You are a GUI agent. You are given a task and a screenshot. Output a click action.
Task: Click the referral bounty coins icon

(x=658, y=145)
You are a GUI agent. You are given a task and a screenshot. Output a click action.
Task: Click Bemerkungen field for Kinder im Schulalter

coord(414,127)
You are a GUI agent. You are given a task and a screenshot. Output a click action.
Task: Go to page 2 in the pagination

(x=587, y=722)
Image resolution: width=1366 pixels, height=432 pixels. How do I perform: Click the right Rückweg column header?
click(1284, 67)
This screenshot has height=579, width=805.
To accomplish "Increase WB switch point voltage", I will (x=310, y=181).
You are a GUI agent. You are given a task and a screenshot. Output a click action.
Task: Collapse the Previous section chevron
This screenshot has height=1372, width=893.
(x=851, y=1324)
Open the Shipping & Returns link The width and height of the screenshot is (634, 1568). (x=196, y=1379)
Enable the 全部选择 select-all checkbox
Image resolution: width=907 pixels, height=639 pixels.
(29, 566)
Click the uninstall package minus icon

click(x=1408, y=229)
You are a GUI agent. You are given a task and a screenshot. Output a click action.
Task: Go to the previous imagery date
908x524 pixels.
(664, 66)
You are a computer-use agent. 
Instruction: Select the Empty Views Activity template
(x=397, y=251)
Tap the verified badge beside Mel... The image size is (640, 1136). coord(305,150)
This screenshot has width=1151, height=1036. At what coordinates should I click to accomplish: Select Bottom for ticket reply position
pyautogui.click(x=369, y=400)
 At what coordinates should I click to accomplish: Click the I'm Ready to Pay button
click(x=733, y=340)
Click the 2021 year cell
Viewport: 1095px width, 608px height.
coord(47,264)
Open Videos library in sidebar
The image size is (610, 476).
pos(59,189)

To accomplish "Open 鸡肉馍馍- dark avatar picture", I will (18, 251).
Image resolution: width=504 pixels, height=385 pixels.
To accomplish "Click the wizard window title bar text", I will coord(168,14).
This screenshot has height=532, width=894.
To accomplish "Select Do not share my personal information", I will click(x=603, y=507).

........

Task description »
The data above must be repeated in its entirety, exactly as given.

Output for this exercise »
You are a GUI agent. You are given a task and a screenshot. Output a click action.
Task: Click the referral bounty coins icon

(x=658, y=145)
You are a GUI agent. You are given a task and a screenshot. Output a click action.
Task: Click Bemerkungen field for Kinder im Schulalter

coord(414,127)
You are a GUI agent. You are given a task and a screenshot. Output a click action.
Task: Go to page 2 in the pagination

(x=587, y=722)
Image resolution: width=1366 pixels, height=432 pixels. How do I perform: Click the right Rückweg column header?
click(1284, 67)
This screenshot has height=579, width=805.
To accomplish "Increase WB switch point voltage", I will (x=310, y=181).
You are a GUI agent. You are given a task and a screenshot. Output a click action.
Task: Collapse the Previous section chevron
This screenshot has height=1372, width=893.
(x=851, y=1324)
Open the Shipping & Returns link The width and height of the screenshot is (634, 1568). (x=196, y=1379)
Enable the 全部选择 select-all checkbox
Image resolution: width=907 pixels, height=639 pixels.
(29, 566)
Click the uninstall package minus icon

click(x=1408, y=229)
You are a GUI agent. You are given a task and a screenshot. Output a click action.
Task: Go to the previous imagery date
908x524 pixels.
(664, 66)
You are a computer-use agent. 
Instruction: Select the Empty Views Activity template
(x=397, y=251)
Tap the verified badge beside Mel... The image size is (640, 1136). coord(305,150)
This screenshot has width=1151, height=1036. At what coordinates should I click to accomplish: Select Bottom for ticket reply position
pyautogui.click(x=369, y=400)
 At what coordinates should I click to accomplish: Click the I'm Ready to Pay button
click(x=733, y=340)
Click the 2021 year cell
Viewport: 1095px width, 608px height.
coord(47,264)
Open Videos library in sidebar
The image size is (610, 476).
pos(59,189)

To accomplish "Open 鸡肉馍馍- dark avatar picture", I will (18, 251).
Image resolution: width=504 pixels, height=385 pixels.
To accomplish "Click the wizard window title bar text", I will coord(168,14).
This screenshot has height=532, width=894.
To accomplish "Select Do not share my personal information", I will click(x=603, y=507).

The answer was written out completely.